Yu Xueling, Li Zhaofa, Xia Xiaobing, Fang Hongqing, Zhou Changlin, Chen Huipeng
Beijing Institute of Biotechnology, 20 Dong Da Street, Fengtai District, Beijing 100071, China.
Protein Expr Purif. 2007 Oct;55(2):257-61. doi: 10.1016/j.pep.2007.07.002. Epub 2007 Jul 14.

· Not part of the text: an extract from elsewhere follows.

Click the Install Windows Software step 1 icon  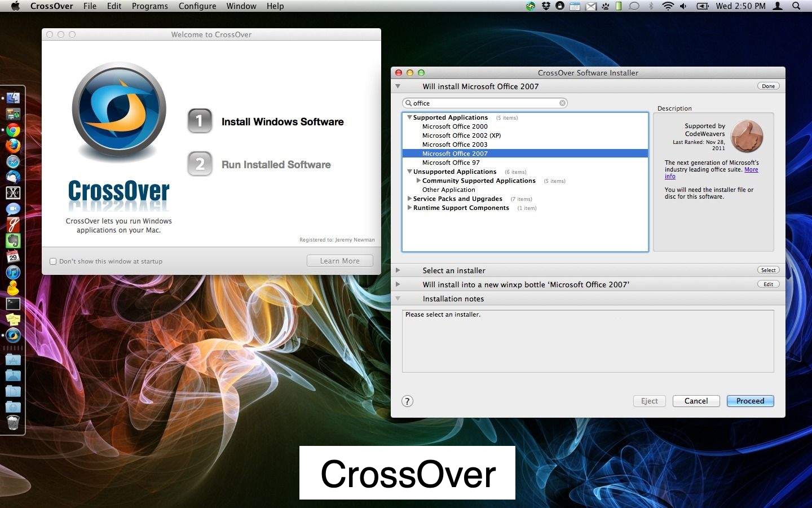pyautogui.click(x=200, y=121)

Ancrod is known as a thrombin-like enzyme from the venom of Calloselasma rhodostoma. The cDNA encoding ancrod was synthesized with a yeast bias codon and inserted into the eukaryotic expression vector pPIC9 and was subsequently expressed in the yeast Pichia pastoris. Recombinant ancrod was produced in 5-L bioreactor using a sorbitol-methanol feeding strategy and recovered from the fermentation broth by hydrophobic, affinity, and ion exchange chromatography. SDS-PAGE analysis revealed that ancrod was heterogeneously glycosylated and running at the expected molecular weight of 43-48 kDa which decreased to about 29 kDa after deglycosylation with N-glycosidase F. The fibrinogenolytic and zymographic activity of the recombinant ancrod were determined and were found to be similar to that of the native protein.
安克洛酶是一种从红口蝮蛇毒液中提取的类凝血酶。编码安克洛酶的cDNA采用酵母偏好密码子合成,并插入真核表达载体pPIC9中,随后在毕赤酵母中表达。重组安克洛酶在5升生物反应器中采用山梨醇 - 甲醇补料策略生产,并通过疏水色谱、亲和色谱和离子交换色谱从发酵液中回收。SDS - PAGE分析表明,安克洛酶存在异质性糖基化,预期分子量为43 - 48 kDa,用N - 糖苷酶F去糖基化后降至约29 kDa。测定了重组安克洛酶的纤维蛋白原溶解活性和酶谱活性,发现其与天然蛋白相似。